• **YOUR OBJECTIVE**:
Within the records below, find each line that holds the string "options", then copy it.

======== INPUT RECORDS ========

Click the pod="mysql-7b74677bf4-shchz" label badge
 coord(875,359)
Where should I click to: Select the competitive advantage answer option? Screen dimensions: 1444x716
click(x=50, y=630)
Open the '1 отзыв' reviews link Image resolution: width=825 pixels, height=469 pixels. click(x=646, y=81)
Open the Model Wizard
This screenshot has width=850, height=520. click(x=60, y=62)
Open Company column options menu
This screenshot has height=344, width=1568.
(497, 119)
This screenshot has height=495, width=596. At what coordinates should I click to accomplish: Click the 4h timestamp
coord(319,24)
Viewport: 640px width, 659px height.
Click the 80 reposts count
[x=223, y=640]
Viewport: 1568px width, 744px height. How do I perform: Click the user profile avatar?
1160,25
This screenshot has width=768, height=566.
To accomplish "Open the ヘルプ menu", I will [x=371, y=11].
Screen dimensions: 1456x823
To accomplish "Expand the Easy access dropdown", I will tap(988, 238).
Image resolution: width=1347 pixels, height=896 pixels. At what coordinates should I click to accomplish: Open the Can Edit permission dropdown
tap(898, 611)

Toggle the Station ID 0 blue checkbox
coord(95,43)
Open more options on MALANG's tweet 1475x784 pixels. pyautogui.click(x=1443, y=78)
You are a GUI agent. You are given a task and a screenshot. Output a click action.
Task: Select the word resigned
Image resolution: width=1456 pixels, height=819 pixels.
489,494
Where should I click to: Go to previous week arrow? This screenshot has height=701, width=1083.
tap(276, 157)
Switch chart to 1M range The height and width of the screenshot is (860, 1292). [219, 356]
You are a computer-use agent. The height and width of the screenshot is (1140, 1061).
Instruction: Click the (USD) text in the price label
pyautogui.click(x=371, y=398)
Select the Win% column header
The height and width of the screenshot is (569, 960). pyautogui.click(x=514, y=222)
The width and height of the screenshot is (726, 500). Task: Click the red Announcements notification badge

========

• **ANSWER SECTION**:
Open Company column options menu
Open more options on MALANG's tweet 1475x784 pixels. pyautogui.click(x=1443, y=78)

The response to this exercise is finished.